Among the 431 eligible patients with a FIGO risk score of 5 or 6, 351 (81%) received a first-line single-agent treatment (74% treated from the year 2000 onwards). Among these, 103 (29%) developed resistance and were given a second single-agent regimen. Overall, 210 patients (60%) achieved remission with one or two sequential single-agent therapies; 141 patients (40%) developed resistance to single-agent treatments and required multiagent chemotherapy to achieve remission.
Compared with patients who achieved remission on single-agent treatment, those with chemoresistance had higher pretreatment human chorionic gonadotropin concentrations (P < .0001), a higher prevalence of choriocarcinoma histology (P = .0007), and a higher prevalence of metastatic choriocarcinoma (P = .0022).
On multivariate analysis, metastatic disease (odds ratio [OR] = 1.9, 95% confidence interval [CI] = 1.1–3.2, P = .018), choriocarcinoma histology (OR = 3.7, 95% CI = 1.9–7.4, P = .0002), and pretreatment human chorionic gonadotropin concentration > 100,000 IU/L (OR = 2.8, 95% CI = 1.9–4.1, P < .0001) were significant independent predictors of resistance to single-agent therapies.
In patients without metastatic disease or choriocarcinoma, pretreatment human chorionic gonadotropin concentration of ≥ 411,000 IU/L was associated with a positive predictive value for resistance to single-agent therapy of 0.8. A positive predictive value of 0.8 was also found for a pretreatment human chorionic gonadotropin concentration of ≥ 149, 000 IU/L in patients with either metastatic disease or choriocarcinoma.
The investigators concluded, “Approximately 60% of women with gestational trophoblastic neoplasia presenting with a FIGO risk score of 5 or 6 achieve remission with single-agent therapy; almost all remaining patients have complete remission with subsequent multiagent chemotherapy.
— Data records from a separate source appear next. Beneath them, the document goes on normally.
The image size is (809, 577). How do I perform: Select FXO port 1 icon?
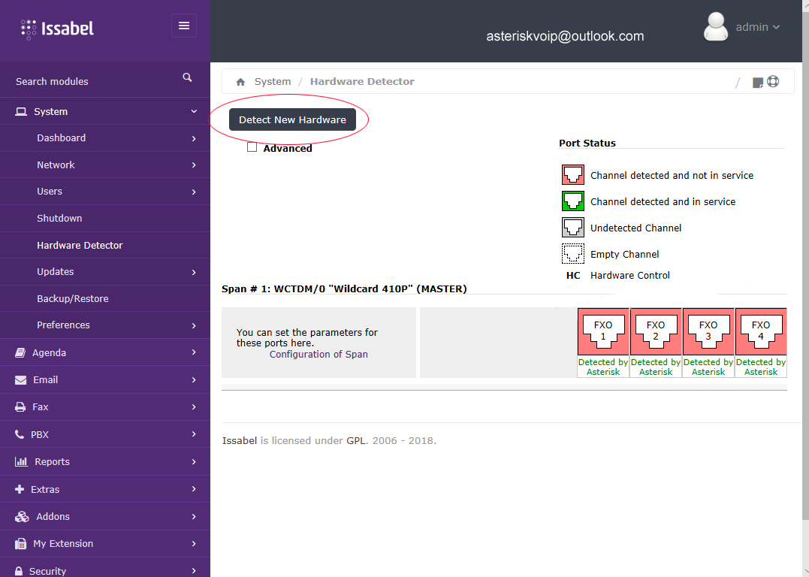[603, 331]
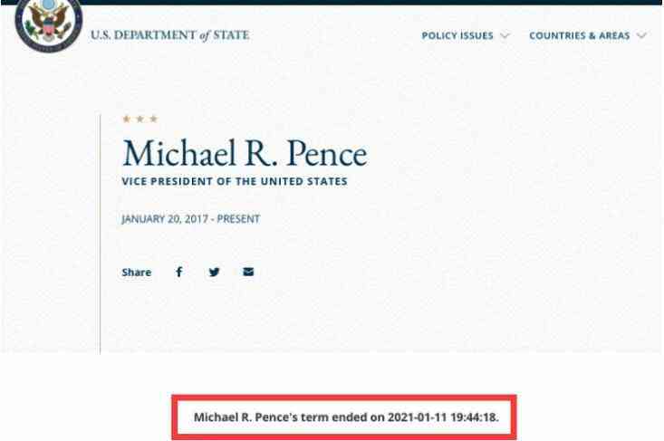
Task: Click the Share label
Action: [x=137, y=273]
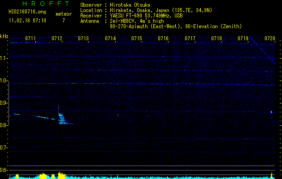Viewport: 282px width, 179px height.
Task: Click the bright meteor echo burst near 0712
Action: point(61,118)
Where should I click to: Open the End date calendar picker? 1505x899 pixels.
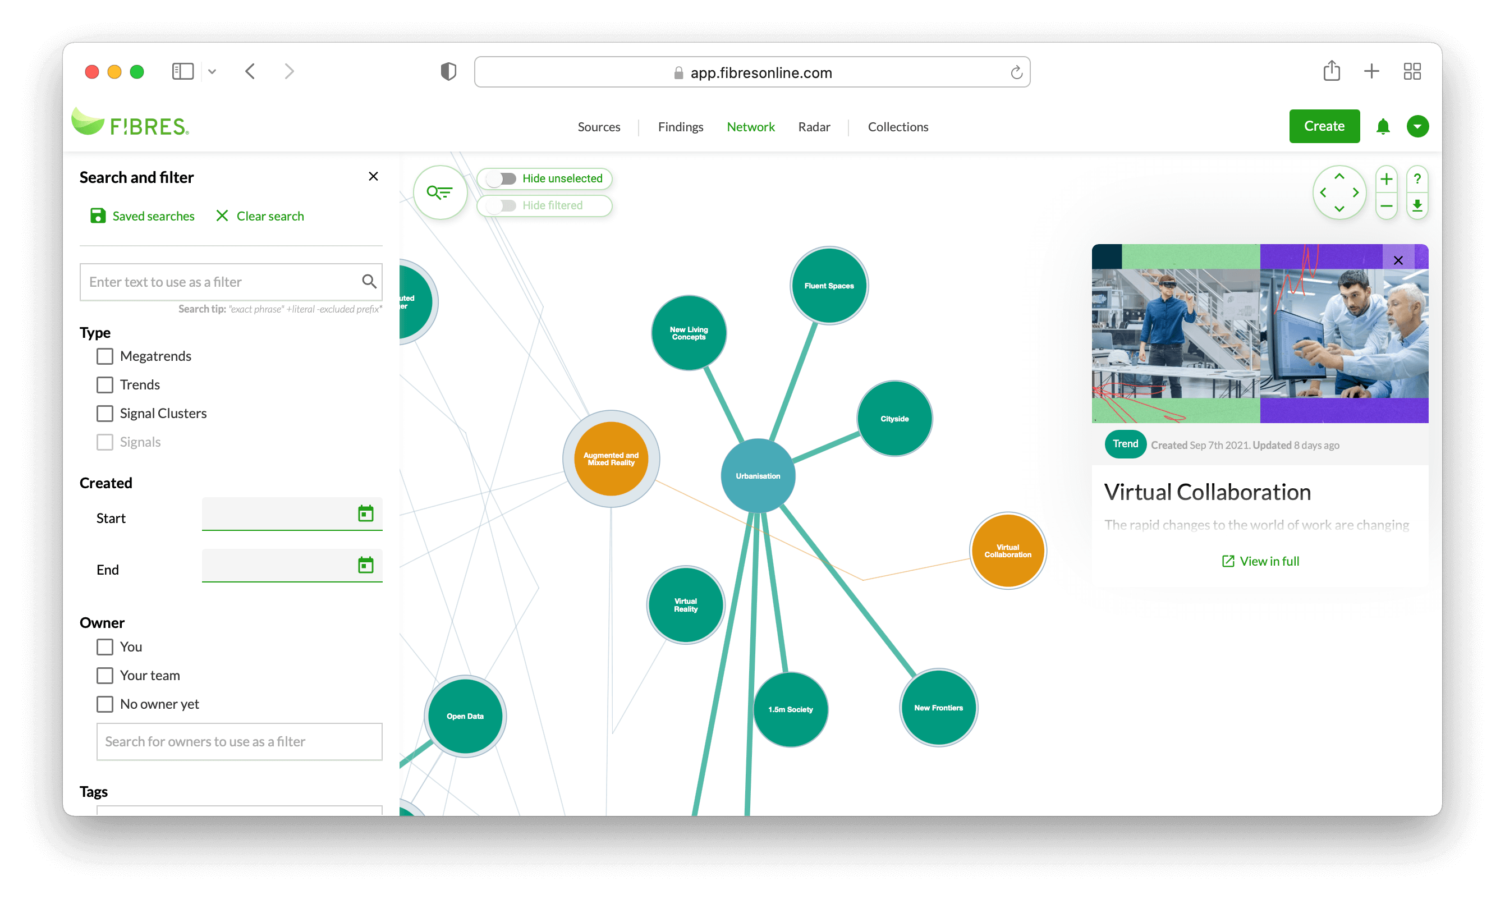[366, 565]
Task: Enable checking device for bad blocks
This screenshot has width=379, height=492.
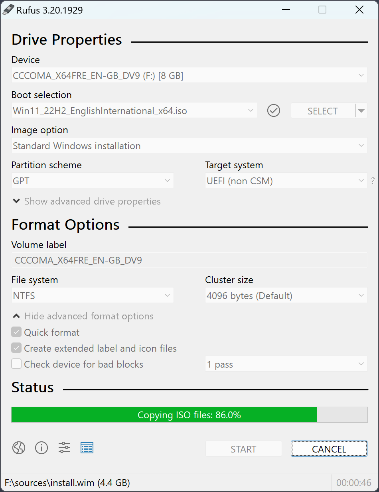Action: [x=16, y=364]
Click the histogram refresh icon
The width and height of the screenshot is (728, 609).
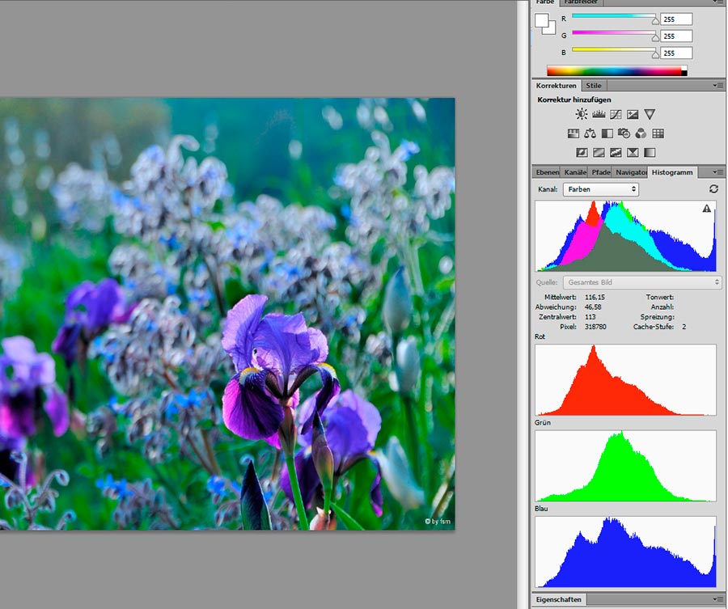click(713, 188)
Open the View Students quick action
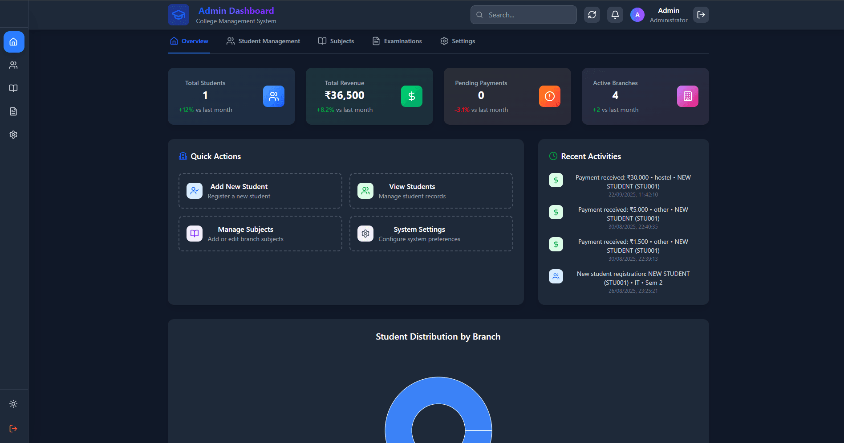This screenshot has width=844, height=443. click(431, 191)
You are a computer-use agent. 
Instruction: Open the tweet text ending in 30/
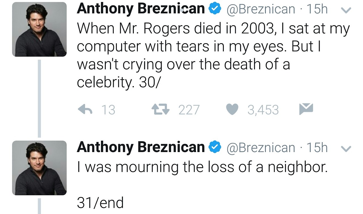coord(213,55)
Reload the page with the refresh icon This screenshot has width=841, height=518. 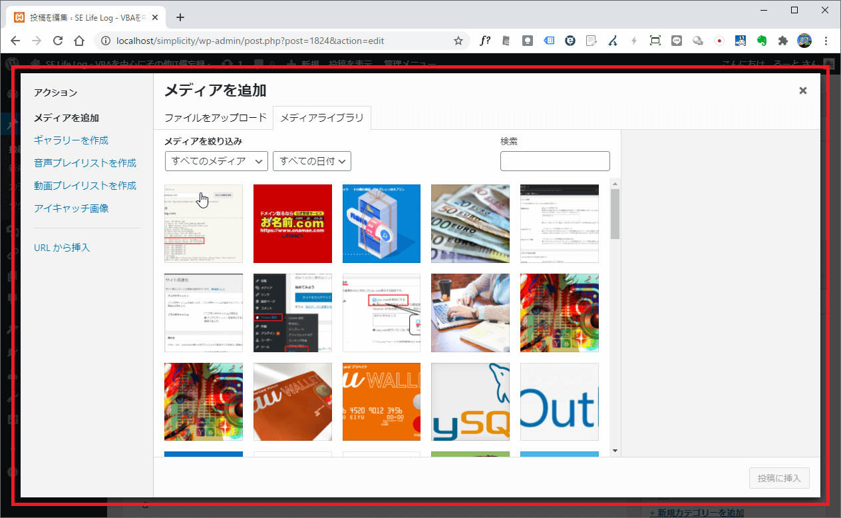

Primary multiagent chemotherapy should only be given to patients with metastatic disease and choriocarcinoma, regardless of pretreatment human chorionic gonadotropin concentration, or to those defined by our new predictors.”
Michael J. Seckl, FMedSci, of the Trophoblastic Tumour Screening and Treatment Centre, Charing Cross Hospital, Imperial College Healthcare NHS Trust, London, is the corresponding author for The Lancet Oncology article.
Disclosure: The investigators reported that there was no external funding for the study. For full disclosures of the study authors, visit thelancet.com.